— What the task requires —
From the records, return each line that has the word "header" in it.

==== Data supplied ====

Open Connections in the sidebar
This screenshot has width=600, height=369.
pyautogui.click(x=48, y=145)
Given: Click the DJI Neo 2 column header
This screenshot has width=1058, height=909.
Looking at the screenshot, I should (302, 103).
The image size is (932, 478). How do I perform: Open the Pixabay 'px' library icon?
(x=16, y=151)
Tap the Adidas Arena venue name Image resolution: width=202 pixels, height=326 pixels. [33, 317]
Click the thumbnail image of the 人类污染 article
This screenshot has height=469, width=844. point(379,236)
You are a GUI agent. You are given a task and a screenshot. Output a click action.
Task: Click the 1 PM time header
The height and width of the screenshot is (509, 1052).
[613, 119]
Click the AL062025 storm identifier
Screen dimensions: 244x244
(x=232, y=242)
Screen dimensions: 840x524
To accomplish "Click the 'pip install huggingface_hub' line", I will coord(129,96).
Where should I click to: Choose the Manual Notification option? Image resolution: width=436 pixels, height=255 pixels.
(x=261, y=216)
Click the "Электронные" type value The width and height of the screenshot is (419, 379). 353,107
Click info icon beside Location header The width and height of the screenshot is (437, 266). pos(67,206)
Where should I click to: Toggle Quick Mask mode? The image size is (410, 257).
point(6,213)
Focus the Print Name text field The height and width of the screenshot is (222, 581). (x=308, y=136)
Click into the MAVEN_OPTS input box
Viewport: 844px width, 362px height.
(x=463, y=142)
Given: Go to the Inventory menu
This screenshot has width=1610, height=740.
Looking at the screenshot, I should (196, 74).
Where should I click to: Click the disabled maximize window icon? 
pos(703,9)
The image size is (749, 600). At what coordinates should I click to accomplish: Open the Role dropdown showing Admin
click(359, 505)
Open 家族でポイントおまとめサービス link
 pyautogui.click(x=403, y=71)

====

— Answer to this task —
Given: Click the DJI Neo 2 column header
Task: Click the 1 PM time header
Click info icon beside Location header The width and height of the screenshot is (437, 266). pos(67,206)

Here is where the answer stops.